阿部晋三元首相の銃撃事件は、いまだに識者たちの論が新聞や雑誌に掲載されるが、私にはそれらの論がいずれも表層しかとらえていないように思える。すなわちこういった論である。言論を暴力で封殺しようとしたテロリストの蛮行である、個人的な恨みを晴らそうとした短絡的で激情的な暴挙である、世間や社会から脱落した人間の絶望的行為である、他者との友愛を持てない男が走った孤独で寂しいテロリズムである、性愛の自由主義時代から脱落した男が走った悲劇である、政治思想など全くない男が、家庭を破壊した宗教団体に対する復讐の惨劇である等々。

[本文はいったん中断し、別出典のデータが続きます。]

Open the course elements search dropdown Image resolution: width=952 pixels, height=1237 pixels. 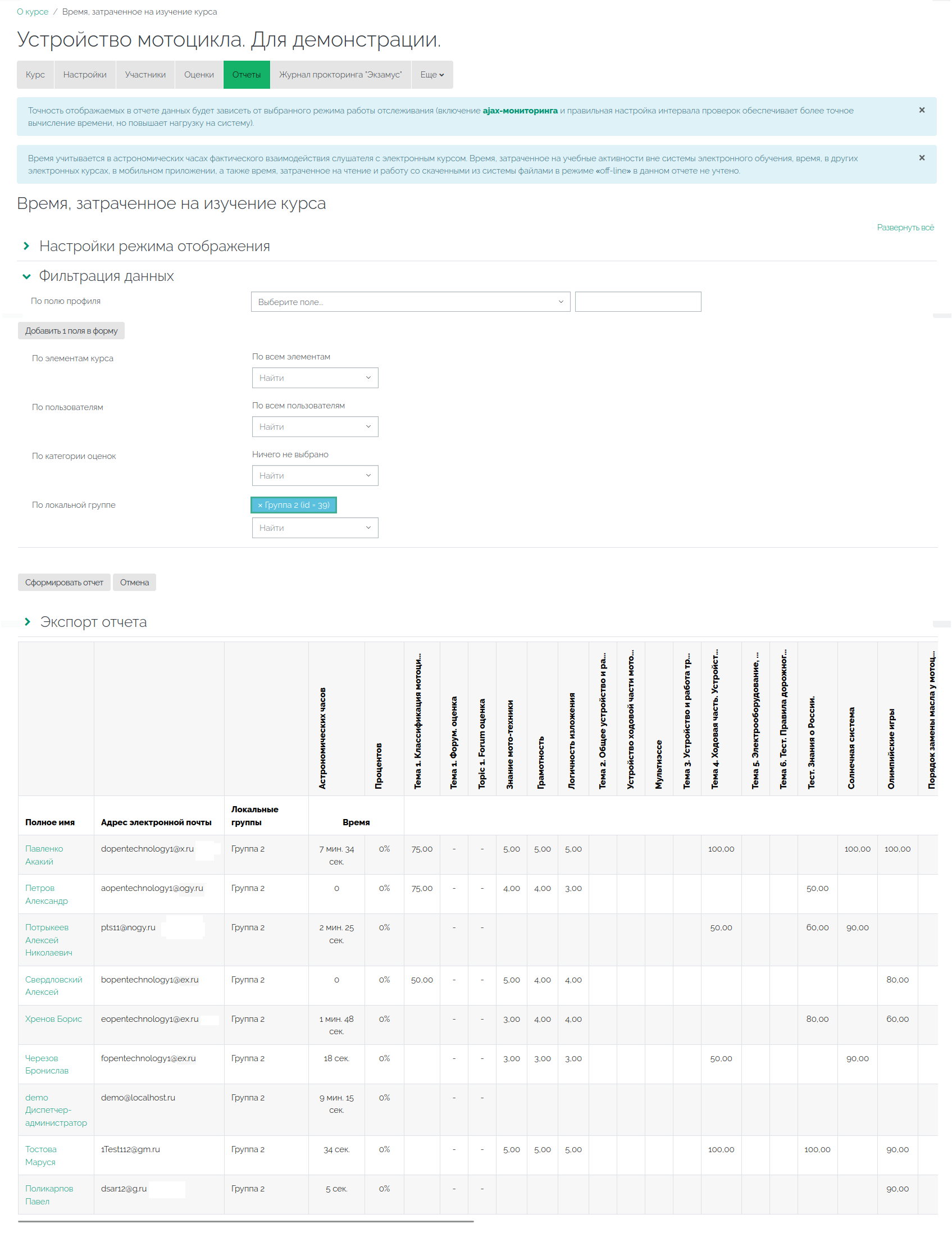(x=315, y=378)
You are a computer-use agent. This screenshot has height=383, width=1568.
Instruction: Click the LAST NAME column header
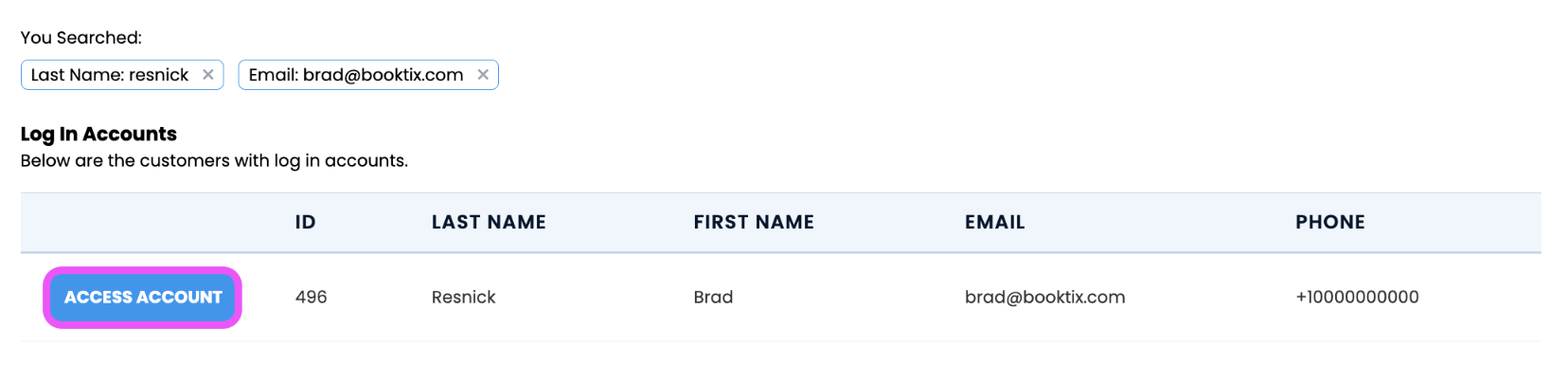coord(489,223)
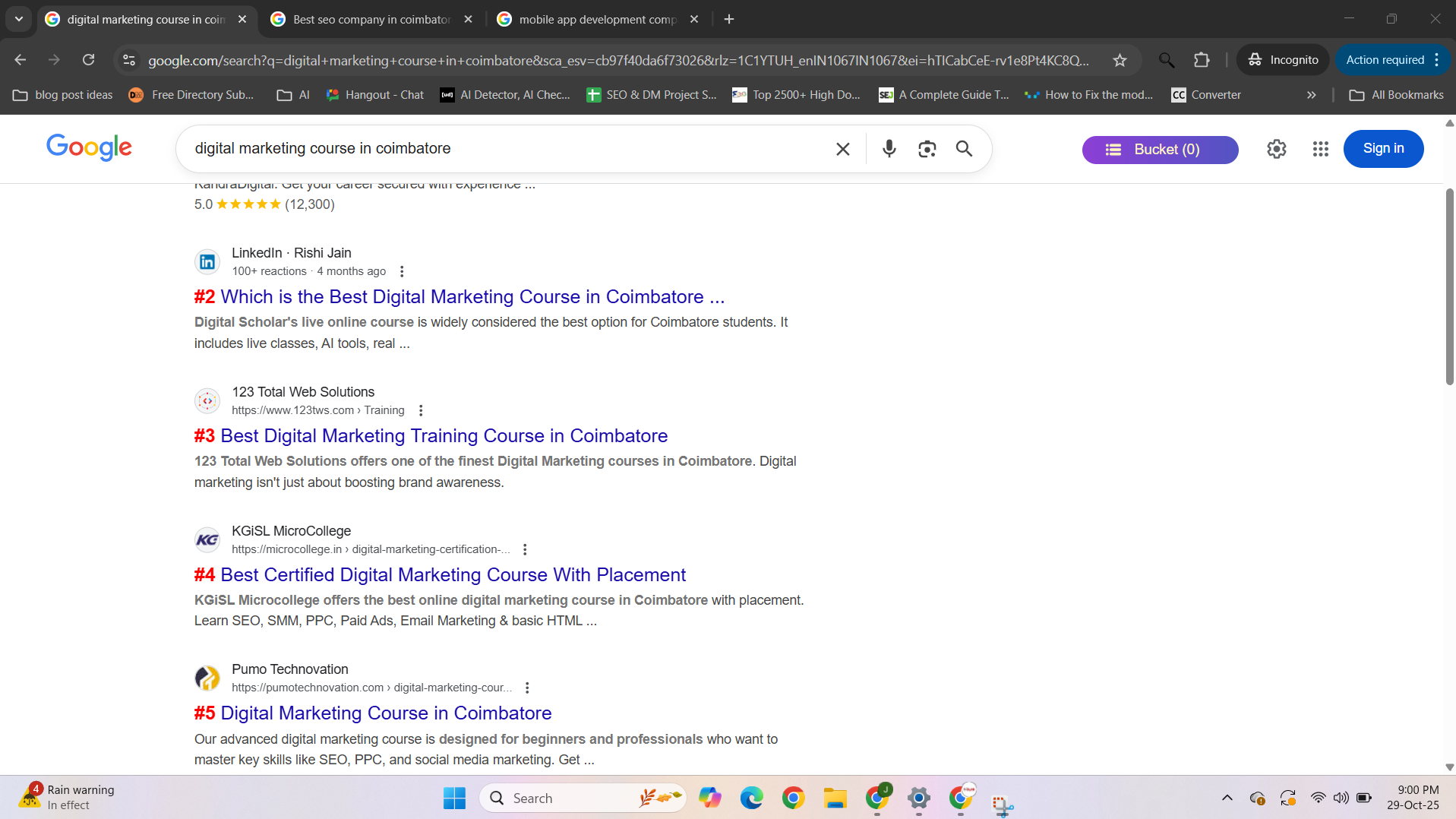The height and width of the screenshot is (819, 1456).
Task: Click in the Google search input field
Action: coord(501,149)
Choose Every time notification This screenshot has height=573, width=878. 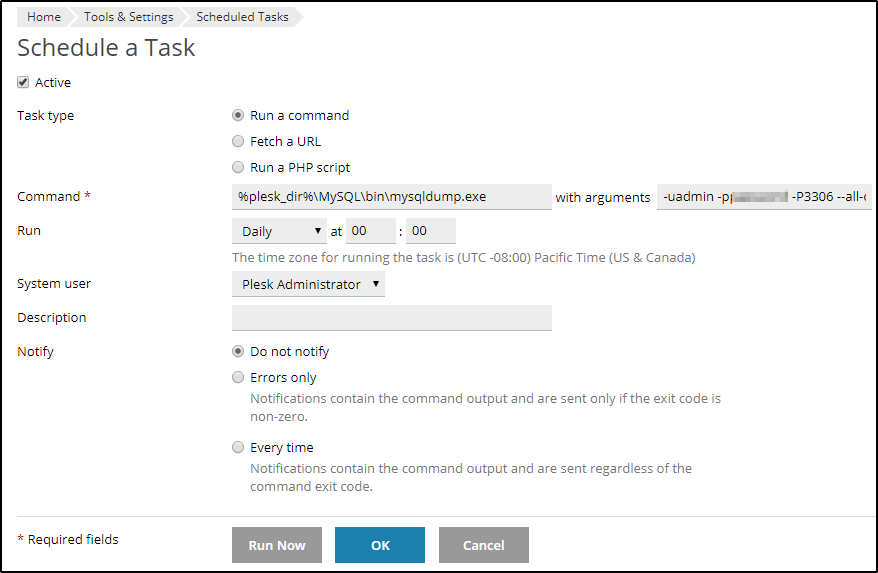(238, 447)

それらの論は一見、多面的であり重層的な論にみえるが、しかしいずれもその銃撃暗殺事件は絶対的悪であり、絶対的犯罪であるとする民主主義という地点にたっての論なのだ。逆の地点、つまり暗殺という地点にたった論は現れてこない。それはこの社会ではタブーなる地点だからなのだろうが、しかしこの銃撃事件をとらえるには、暗殺者の地点にたった論こそ望まれるのではないのだろうか。

選挙とはなんなのか、国会とはいったいどのようなものなのか、皆目無知だった日本に民主主義が上陸してきたのは、明治維新によってだった。日本における民主主義の歴史は二百年にもみたないのである。日本だけではない。この地上にあらわれた民主主義とは数百年の歴史しかもっていない。しかし暗殺は人類が社会を形成したときから生起しているのである。元首相を一撃で射殺した犯行者は、この数千年になんなんとする暗殺の思想を懐胎し、決行していった。

暗殺の思想を懐胎するとはどういうことなのか。今、《草の葉ライブラリー》は、タブーの領域から書かれた三冊の本を相次いで世に送り出す。一冊は高尾五郎著の「最後の授業」のなかに編まれている「日本のテロリスト」である。わずか十七歳の少女が、原発爆発の大災害の悲劇を訴えるために立ち上がった女性候補を一殺して、その身を海に投じる鮮烈なる短編小説である。

二冊目は、一二一九年、三代将軍源実朝が暗殺された、その事件を六百枚の長編小説で掘り込んだ滝沢友矩著「実朝と公暁」である。この事件の謎は深い。滝沢は砂粒ほどの歴史的資料をもとに、実朝を暗殺した公暁という人物に生命を吹き込んで、その暗殺事件の核心に迫っていく。

三冊目は一志開平著「ジュピター」である。村松憲は十七歳の誕生日がくる直前に両親を殺害して自らも果てるという思想を懐胎した若者だった。その若者が監獄のなかで暗殺の思想をさらに熟成させて、この国の総理大臣を狙撃するテロリストとなって監獄の門をでていく物語である。

これまで報道されているところによると、元首相を銃撃した山上徹也の履歴は、《ジュピター》で描かれた暗殺者のように幾重ものねじれた複雑な人生を歩んでいる。父親は彼の幼少のころに自裁している。母は宗教団体に救いもとめその団体に全財産を捧げる。半ば崩壊しているような一家も叔父の経済的援助があって、彼は一流の進学校にはいるが、引きこもりがあり、精神科にも通っている。そこから回復したのか応援団の団員となって仲間を鼓舞し、さらに文芸部にも所属して言葉を創造しようとしている。彼の父親は京都大学を、母親は大阪市立大学を出ているが、彼の履歴には大学はない。海上自衛隊に任官するが、在任中に自殺をはかるが一命をとりとめる。小児がんを発症させ片目を失った兄がいたが、この兄が自殺する。この暗い現実を生きる山上の内部に、おそらく数千年の歴史をもつ暗殺の思想が泉のように湧きたっていったにちがいないのだ。